The third Colombo hotel to be targeted on April 21, the Kingsbury, was bombed by a man identified as Mohamed Azzam Mubarak Mohamed.

St. Anthony's Shrine, a popular church in the capital, was attacked by a man named Ahmed Muaz, while St. Sebastian's Church just north of Colombo was bombed by Mohamed Hasthun, who came from eastern Sri Lanka where Hashim was based.

The sixth suicide bomber was Mohamed Nasser Mohamed Asad, who targeted Zion Church in the eastern district of Batticaloa.

A seventh man failed to explode a bomb at a luxury hotel, but blasted his explosives at a guest house near the capital. He was identified as aeronautical engineer Abdul Latheef who had studied in Britain and Australia.

All the bombers were believed to be members of Hashim's now banned National Thowheeth Jama'ath (NTJ) organisation.

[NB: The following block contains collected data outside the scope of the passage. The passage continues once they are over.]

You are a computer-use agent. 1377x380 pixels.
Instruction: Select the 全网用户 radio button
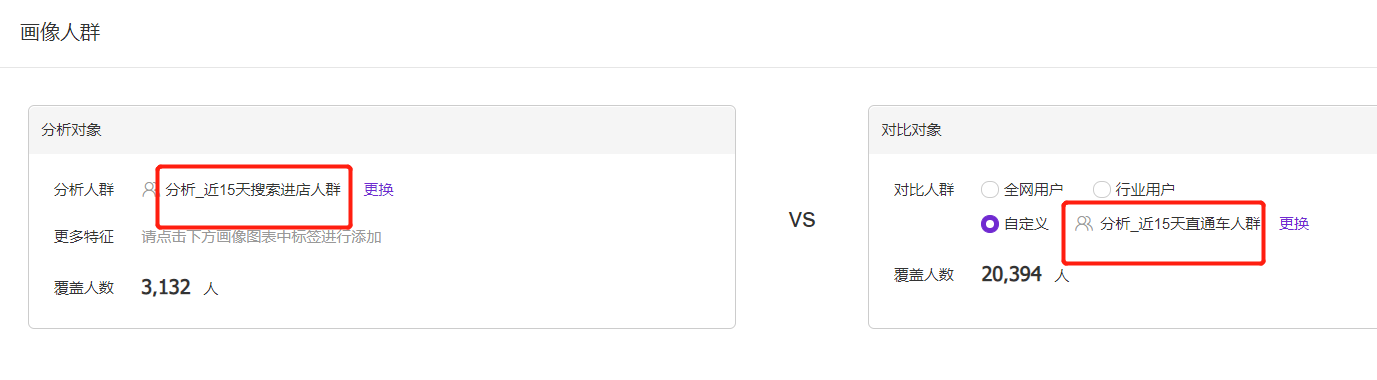(990, 189)
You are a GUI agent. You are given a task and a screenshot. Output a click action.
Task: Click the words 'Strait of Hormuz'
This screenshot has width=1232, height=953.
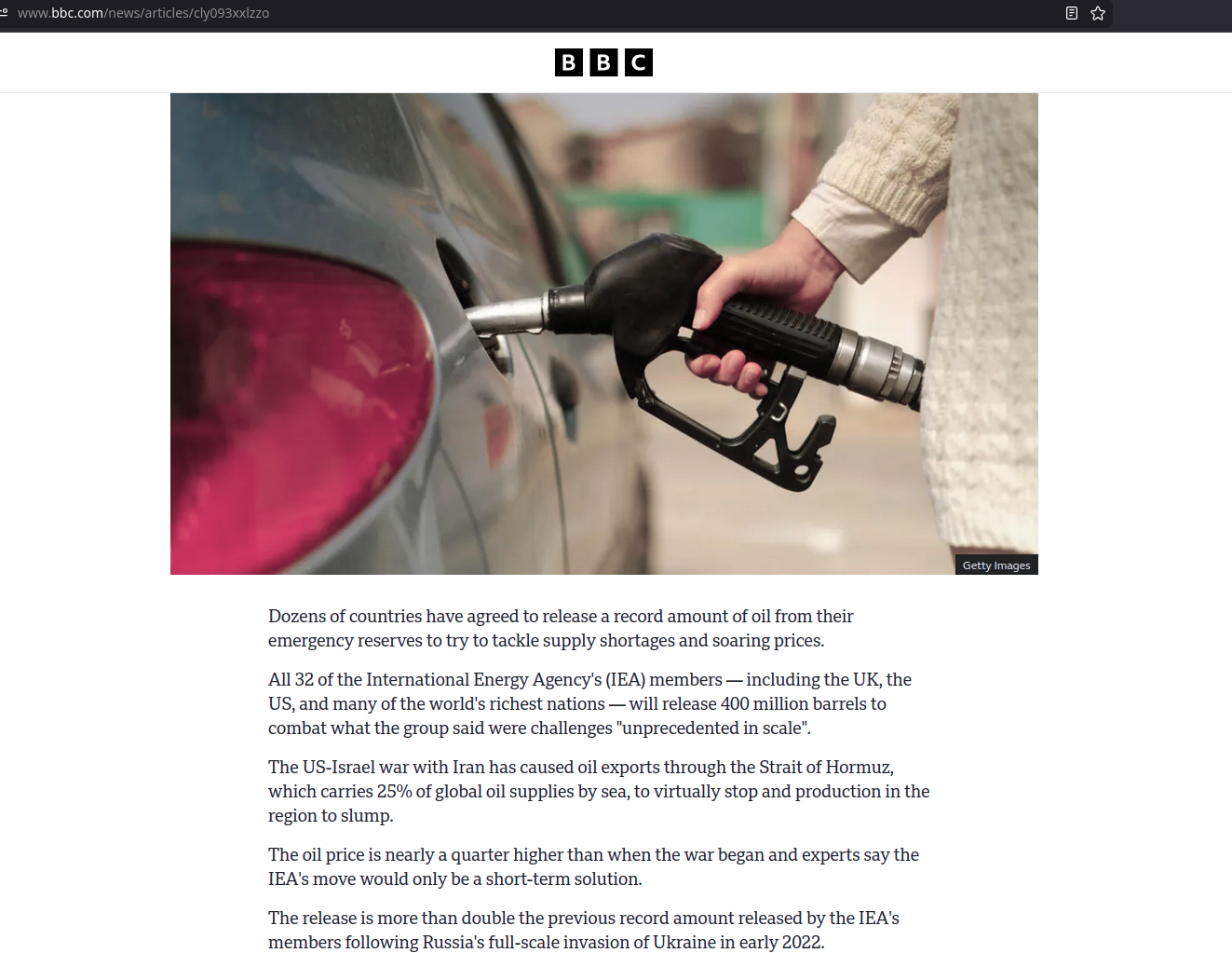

The Islamic State group later claimed the attack. Hashim appeared in an ISIS video, where he is seen leading a group of seven others in a pledge of allegiance to ISIS chief Abu Bakr al-Baghdadi.

Hashim was a relative unknown before the attacks, though local Muslim leaders say they had reported him on more than one occasion to the authorities for his extremist views and violent behaviour.